**Your objective:** In the listing below, swap every occurrence of "specified" for "listed" and leave everything else unchanged.

####

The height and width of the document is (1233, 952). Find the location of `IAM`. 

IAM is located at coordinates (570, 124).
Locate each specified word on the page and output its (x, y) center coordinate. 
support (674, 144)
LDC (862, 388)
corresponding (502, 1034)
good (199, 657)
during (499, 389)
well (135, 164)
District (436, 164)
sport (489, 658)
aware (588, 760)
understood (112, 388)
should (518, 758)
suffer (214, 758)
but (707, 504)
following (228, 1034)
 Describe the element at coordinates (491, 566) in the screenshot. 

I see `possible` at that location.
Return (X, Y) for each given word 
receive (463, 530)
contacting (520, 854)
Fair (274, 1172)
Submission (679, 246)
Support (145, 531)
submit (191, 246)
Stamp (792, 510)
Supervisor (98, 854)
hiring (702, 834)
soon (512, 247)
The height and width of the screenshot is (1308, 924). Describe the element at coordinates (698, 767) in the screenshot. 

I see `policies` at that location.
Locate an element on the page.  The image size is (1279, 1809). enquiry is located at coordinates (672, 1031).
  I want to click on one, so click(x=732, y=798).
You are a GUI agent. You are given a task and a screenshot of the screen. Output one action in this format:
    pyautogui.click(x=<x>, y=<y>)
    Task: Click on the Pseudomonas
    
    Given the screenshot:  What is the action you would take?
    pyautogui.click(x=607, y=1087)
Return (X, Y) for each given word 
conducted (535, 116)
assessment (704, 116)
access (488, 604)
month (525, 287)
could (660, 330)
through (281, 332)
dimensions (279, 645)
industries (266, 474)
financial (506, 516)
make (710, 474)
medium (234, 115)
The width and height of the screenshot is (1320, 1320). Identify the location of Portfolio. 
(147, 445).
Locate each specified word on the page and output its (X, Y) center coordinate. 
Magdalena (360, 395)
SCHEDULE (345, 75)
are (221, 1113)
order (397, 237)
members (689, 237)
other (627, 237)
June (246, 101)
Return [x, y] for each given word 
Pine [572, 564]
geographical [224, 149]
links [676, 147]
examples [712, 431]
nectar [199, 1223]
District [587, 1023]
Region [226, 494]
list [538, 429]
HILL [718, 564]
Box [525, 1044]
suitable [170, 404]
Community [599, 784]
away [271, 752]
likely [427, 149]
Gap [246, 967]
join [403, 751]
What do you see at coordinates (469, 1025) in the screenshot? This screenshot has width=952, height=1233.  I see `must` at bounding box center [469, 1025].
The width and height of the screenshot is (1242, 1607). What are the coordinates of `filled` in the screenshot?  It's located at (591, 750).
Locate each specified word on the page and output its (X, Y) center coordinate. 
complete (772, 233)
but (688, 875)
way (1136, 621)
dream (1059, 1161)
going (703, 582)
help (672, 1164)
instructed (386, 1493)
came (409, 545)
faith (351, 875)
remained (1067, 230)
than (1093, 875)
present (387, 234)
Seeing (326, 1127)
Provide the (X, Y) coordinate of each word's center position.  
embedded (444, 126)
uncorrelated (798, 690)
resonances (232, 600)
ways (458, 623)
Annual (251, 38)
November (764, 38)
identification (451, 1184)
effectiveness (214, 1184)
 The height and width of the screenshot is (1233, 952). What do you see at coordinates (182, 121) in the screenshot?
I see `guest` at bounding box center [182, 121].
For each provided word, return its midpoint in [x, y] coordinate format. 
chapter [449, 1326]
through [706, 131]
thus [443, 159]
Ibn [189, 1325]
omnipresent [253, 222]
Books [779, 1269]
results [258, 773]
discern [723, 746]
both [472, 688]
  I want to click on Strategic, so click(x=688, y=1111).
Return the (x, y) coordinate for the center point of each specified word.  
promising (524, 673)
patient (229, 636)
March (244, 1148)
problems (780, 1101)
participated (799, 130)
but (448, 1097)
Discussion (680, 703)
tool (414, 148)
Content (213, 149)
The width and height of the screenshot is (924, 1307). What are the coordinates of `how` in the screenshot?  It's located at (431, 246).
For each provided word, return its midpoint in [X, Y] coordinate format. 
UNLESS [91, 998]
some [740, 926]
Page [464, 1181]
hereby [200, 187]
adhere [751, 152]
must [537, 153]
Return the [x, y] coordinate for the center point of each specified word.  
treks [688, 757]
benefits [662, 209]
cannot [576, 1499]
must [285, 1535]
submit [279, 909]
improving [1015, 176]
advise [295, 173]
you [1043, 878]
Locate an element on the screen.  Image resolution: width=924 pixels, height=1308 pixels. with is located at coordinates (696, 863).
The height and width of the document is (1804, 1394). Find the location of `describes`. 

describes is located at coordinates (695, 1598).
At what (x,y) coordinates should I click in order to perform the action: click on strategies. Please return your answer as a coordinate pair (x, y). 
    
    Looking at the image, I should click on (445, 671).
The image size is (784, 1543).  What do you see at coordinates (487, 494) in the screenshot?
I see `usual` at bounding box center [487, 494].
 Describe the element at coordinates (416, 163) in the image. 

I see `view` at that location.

####

**Complete response:**
The height and width of the document is (1233, 952). Find the location of `IAM`. 

IAM is located at coordinates (570, 124).
Locate each listed word on the page and output its (x, y) center coordinate. 
support (674, 144)
LDC (862, 388)
corresponding (502, 1034)
good (199, 657)
during (499, 389)
well (135, 164)
District (436, 164)
sport (489, 658)
aware (588, 760)
understood (112, 388)
should (518, 758)
suffer (214, 758)
but (707, 504)
following (228, 1034)
 Describe the element at coordinates (491, 566) in the screenshot. 

I see `possible` at that location.
Return (X, Y) for each given word 
receive (463, 530)
contacting (520, 854)
Fair (274, 1172)
Submission (679, 246)
Support (145, 531)
submit (191, 246)
Stamp (792, 510)
Supervisor (98, 854)
hiring (702, 834)
soon (512, 247)
The height and width of the screenshot is (1308, 924). Describe the element at coordinates (698, 767) in the screenshot. 

I see `policies` at that location.
Locate an element on the page.  The image size is (1279, 1809). enquiry is located at coordinates (672, 1031).
  I want to click on one, so click(x=732, y=798).
You are a GUI agent. You are given a task and a screenshot of the screen. Output one action in this format:
    pyautogui.click(x=<x>, y=<y>)
    Task: Click on the Pseudomonas
    
    Given the screenshot:  What is the action you would take?
    pyautogui.click(x=607, y=1087)
Return (X, Y) for each given word 
conducted (535, 116)
assessment (704, 116)
access (488, 604)
month (525, 287)
could (660, 330)
through (281, 332)
dimensions (279, 645)
industries (266, 474)
financial (506, 516)
make (710, 474)
medium (234, 115)
The width and height of the screenshot is (1320, 1320). Identify the location of Portfolio. 
(147, 445).
Locate each listed word on the page and output its (X, Y) center coordinate. 
Magdalena (360, 395)
SCHEDULE (345, 75)
are (221, 1113)
order (397, 237)
members (689, 237)
other (627, 237)
June (246, 101)
Return [x, y] for each given word 
Pine [572, 564]
geographical [224, 149]
links [676, 147]
examples [712, 431]
nectar [199, 1223]
District [587, 1023]
Region [226, 494]
list [538, 429]
HILL [718, 564]
Box [525, 1044]
suitable [170, 404]
Community [599, 784]
away [271, 752]
likely [427, 149]
Gap [246, 967]
join [403, 751]
What do you see at coordinates (469, 1025) in the screenshot? This screenshot has width=952, height=1233.  I see `must` at bounding box center [469, 1025].
The width and height of the screenshot is (1242, 1607). What are the coordinates of `filled` in the screenshot?  It's located at (591, 750).
Locate each listed word on the page and output its (X, Y) center coordinate. 
complete (772, 233)
but (688, 875)
way (1136, 621)
dream (1059, 1161)
going (703, 582)
help (672, 1164)
instructed (386, 1493)
came (409, 545)
faith (351, 875)
remained (1067, 230)
than (1093, 875)
present (387, 234)
Seeing (326, 1127)
Provide the (X, Y) coordinate of each word's center position.  
embedded (444, 126)
uncorrelated (798, 690)
resonances (232, 600)
ways (458, 623)
Annual (251, 38)
November (764, 38)
identification (451, 1184)
effectiveness (214, 1184)
 The height and width of the screenshot is (1233, 952). What do you see at coordinates (182, 121) in the screenshot?
I see `guest` at bounding box center [182, 121].
For each provided word, return its midpoint in [x, y] coordinate format. 
chapter [449, 1326]
through [706, 131]
thus [443, 159]
Ibn [189, 1325]
omnipresent [253, 222]
Books [779, 1269]
results [258, 773]
discern [723, 746]
both [472, 688]
  I want to click on Strategic, so click(x=688, y=1111).
Return the (x, y) coordinate for the center point of each listed word.  
promising (524, 673)
patient (229, 636)
March (244, 1148)
problems (780, 1101)
participated (799, 130)
but (448, 1097)
Discussion (680, 703)
tool (414, 148)
Content (213, 149)
The width and height of the screenshot is (924, 1307). What are the coordinates of `how` in the screenshot?  It's located at (431, 246).
For each provided word, return its midpoint in [X, Y] coordinate format. 
UNLESS [91, 998]
some [740, 926]
Page [464, 1181]
hereby [200, 187]
adhere [751, 152]
must [537, 153]
Return the [x, y] coordinate for the center point of each listed word.  
treks [688, 757]
benefits [662, 209]
cannot [576, 1499]
must [285, 1535]
submit [279, 909]
improving [1015, 176]
advise [295, 173]
you [1043, 878]
Locate an element on the screen.  Image resolution: width=924 pixels, height=1308 pixels. with is located at coordinates (696, 863).
The height and width of the document is (1804, 1394). Find the location of `describes`. 

describes is located at coordinates (695, 1598).
At what (x,y) coordinates should I click in order to perform the action: click on strategies. Please return your answer as a coordinate pair (x, y). 
    
    Looking at the image, I should click on (445, 671).
The image size is (784, 1543).  What do you see at coordinates (487, 494) in the screenshot?
I see `usual` at bounding box center [487, 494].
 Describe the element at coordinates (416, 163) in the image. 

I see `view` at that location.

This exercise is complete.